Following up on a stupid question, I learned a lot about colors.

This will help you understand where all the colors you see come from.

tl;dr - They cascade like this:

  • Terminal
  • Shell
  • Vim
  • Color Schemes
  • Syntax

different

Terminal

Some terminal emulators provide color themes. These basically just rewrite the implementation of standard ANSI colors. So instead of rendering “magenta” as a pinkish color, it may render it as green.

Two iTerm themes iterm themes

Two Kitty themes kitty one kitty two

Shell

Shells provide colors for your prompt, shell scripts, and autosuggestions. These will remain consistent when using different terminals.

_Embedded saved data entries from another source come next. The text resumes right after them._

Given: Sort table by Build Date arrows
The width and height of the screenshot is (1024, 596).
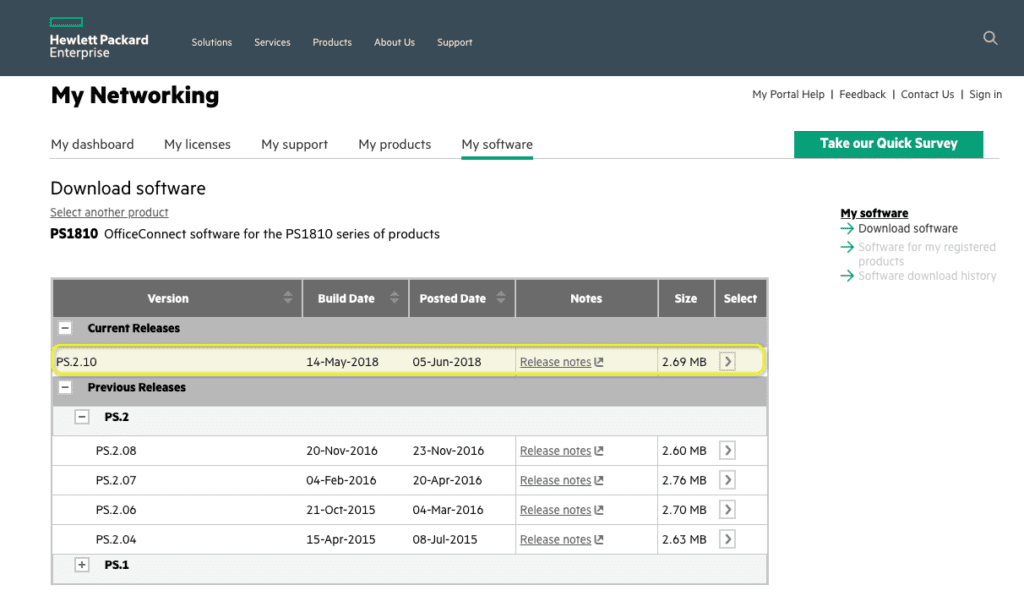Looking at the screenshot, I should point(394,298).
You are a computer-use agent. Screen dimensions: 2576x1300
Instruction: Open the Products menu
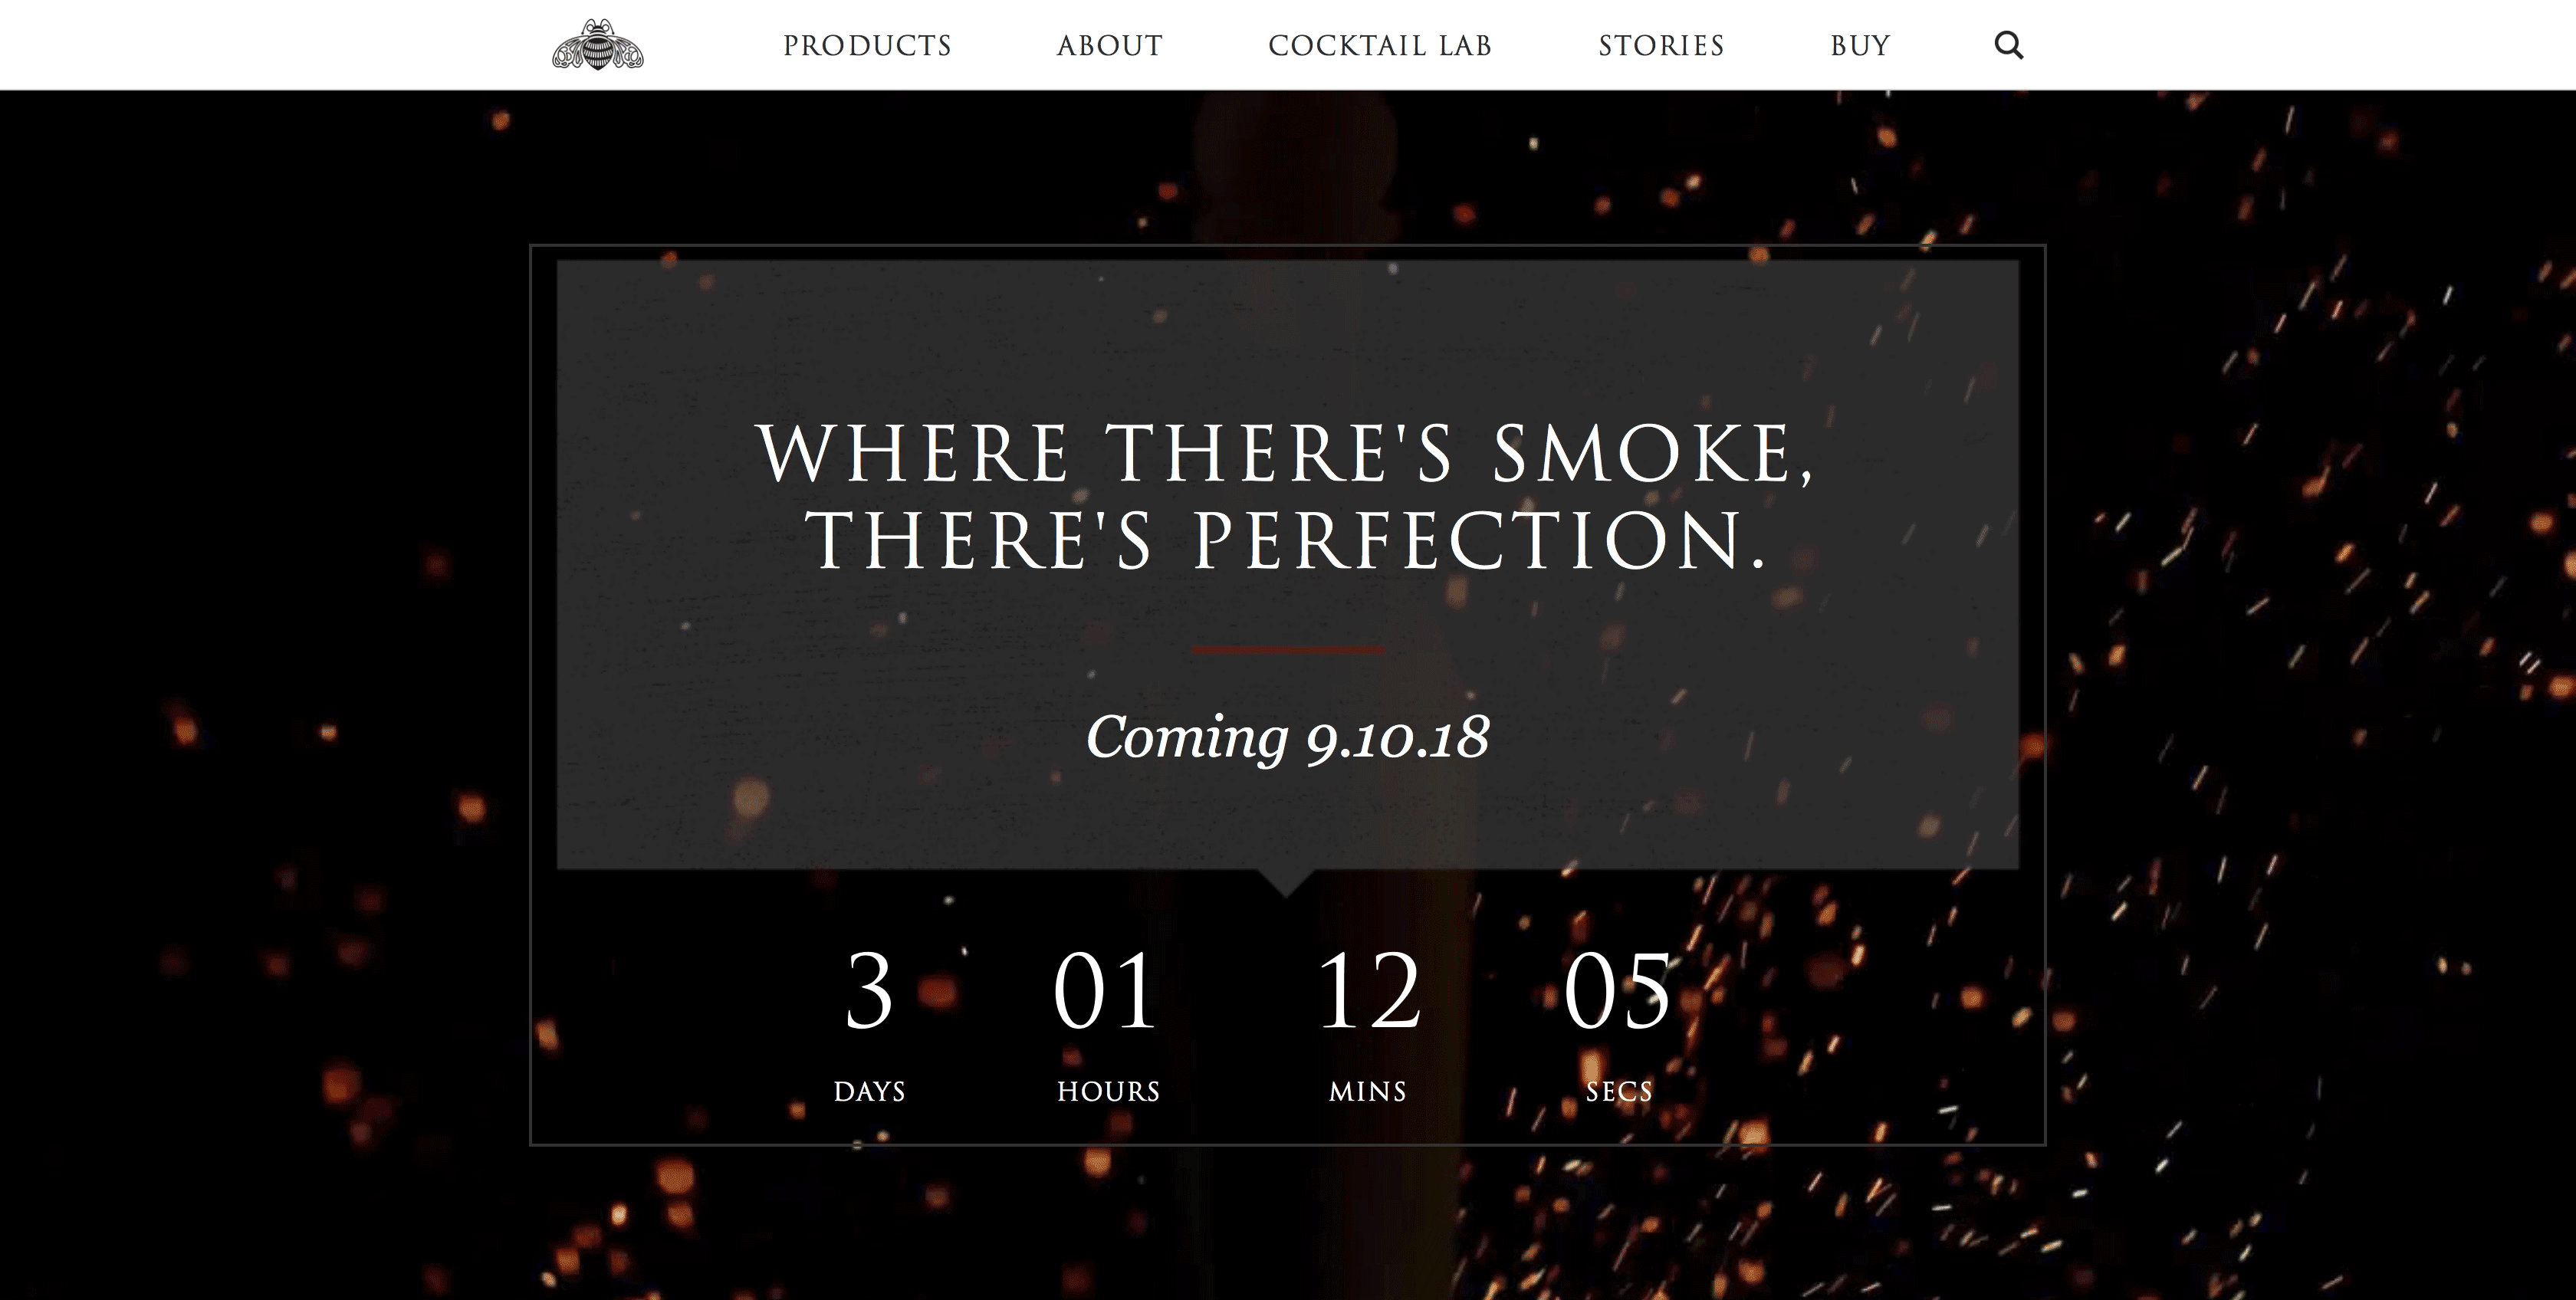(867, 46)
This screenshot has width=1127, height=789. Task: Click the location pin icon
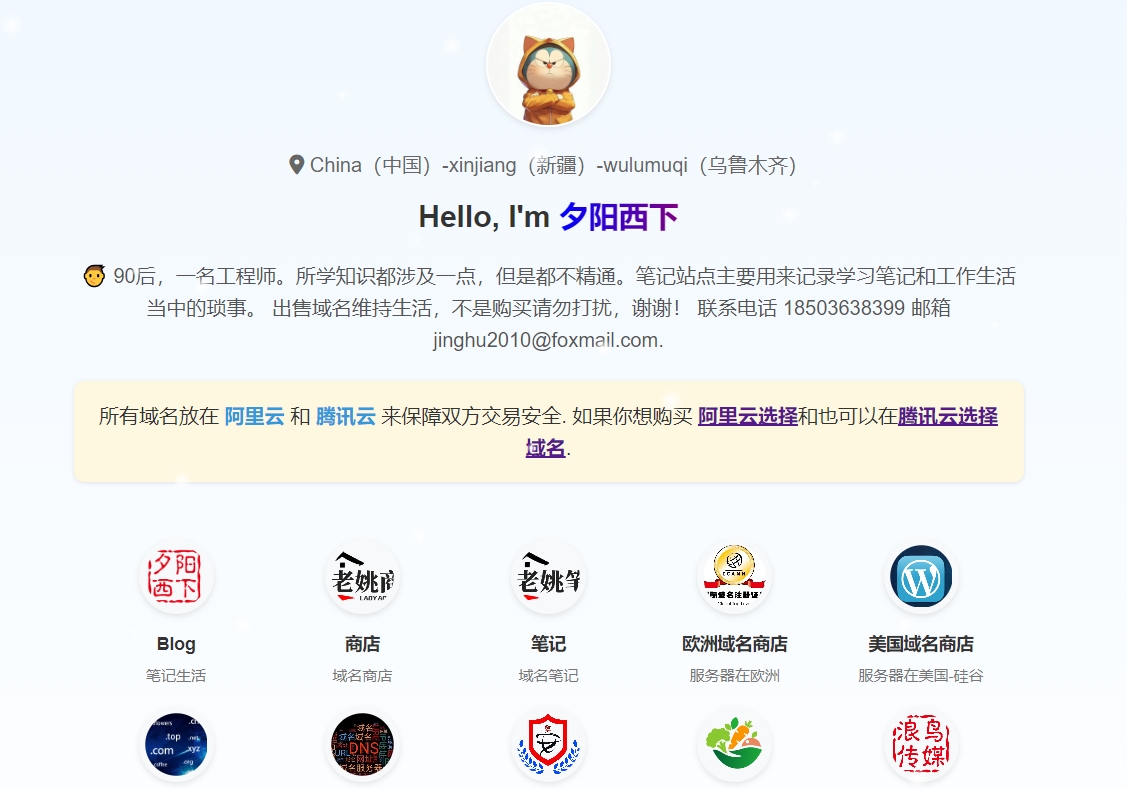tap(296, 165)
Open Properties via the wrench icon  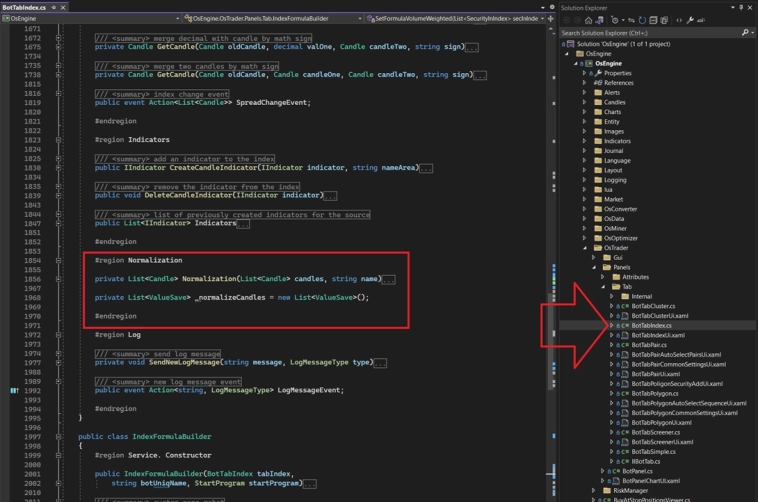(690, 19)
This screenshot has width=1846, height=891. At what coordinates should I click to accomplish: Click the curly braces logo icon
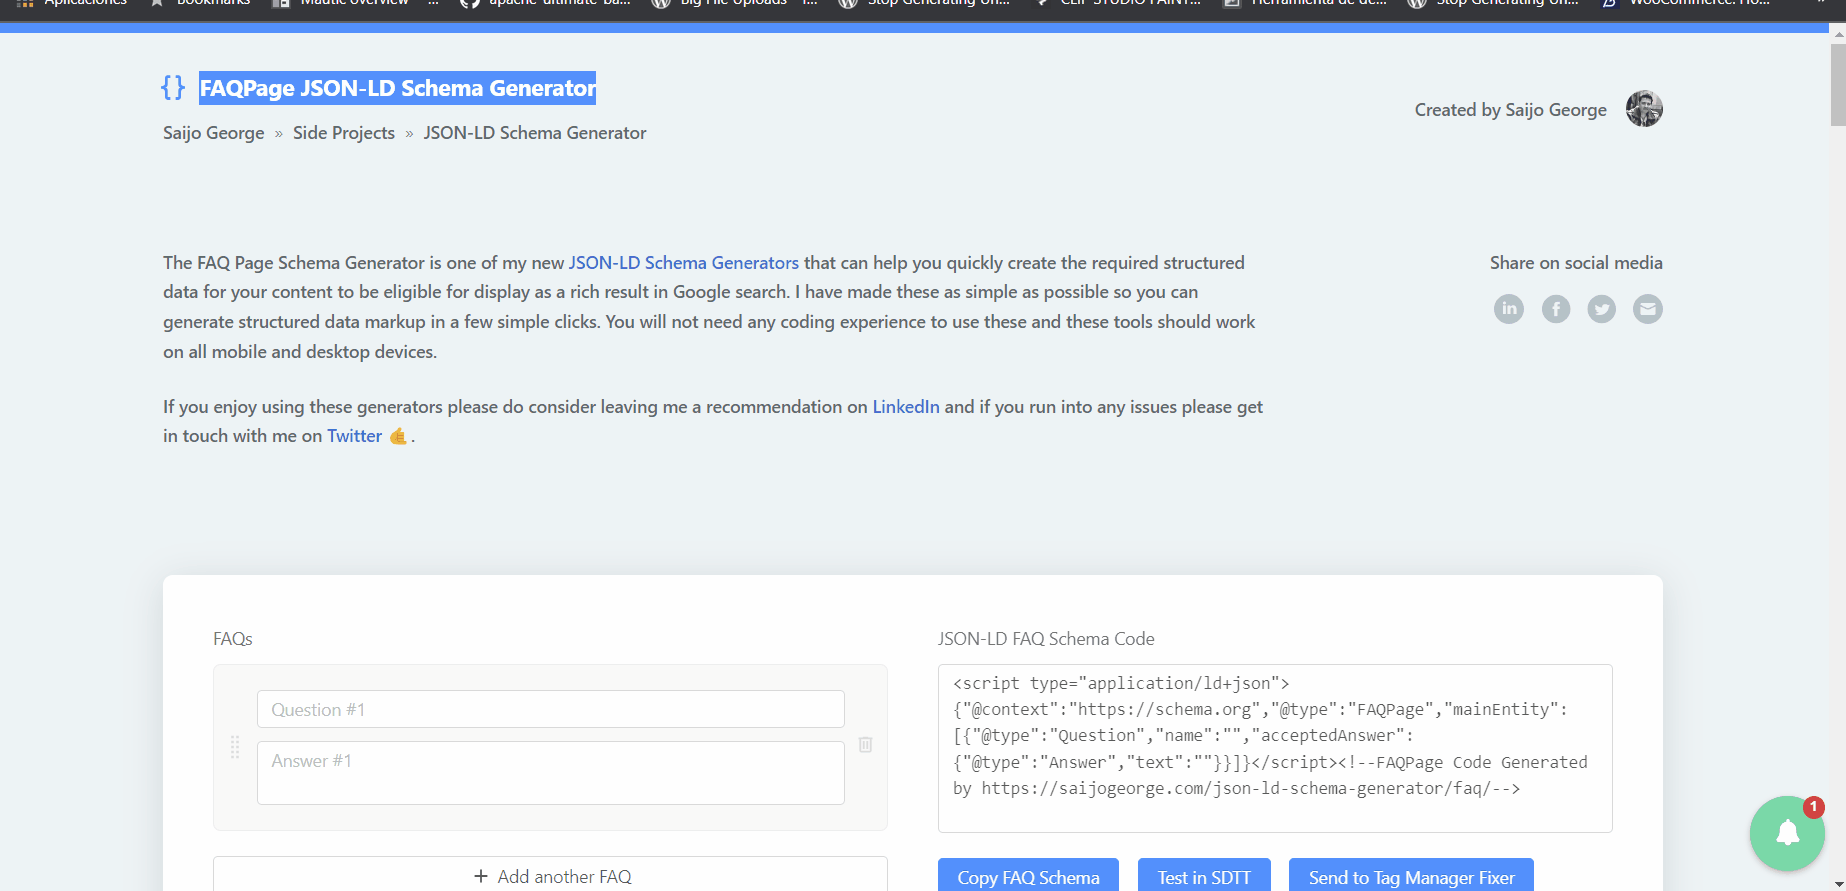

Fish Shell in iTerm, kitty, terminal, and alacrity shell themes

Vim

Vim doesn’t do colors by default, they are bolted in with extensions in various ways. You can see this by staring it without bells and whistles.

vim -u NONE

Like this, the terminal’s colors are what you see.

naked vim

Color Schemes

Similar to terminal emulators, Vim color schemes can change the implementation for colors. There are constant names Vim uses for colors (folded_fg, color03, etc.). Schemes change the values these names evaluate to. Using color schemes, Vim will basically look the same regardless of the terminal or shell being used.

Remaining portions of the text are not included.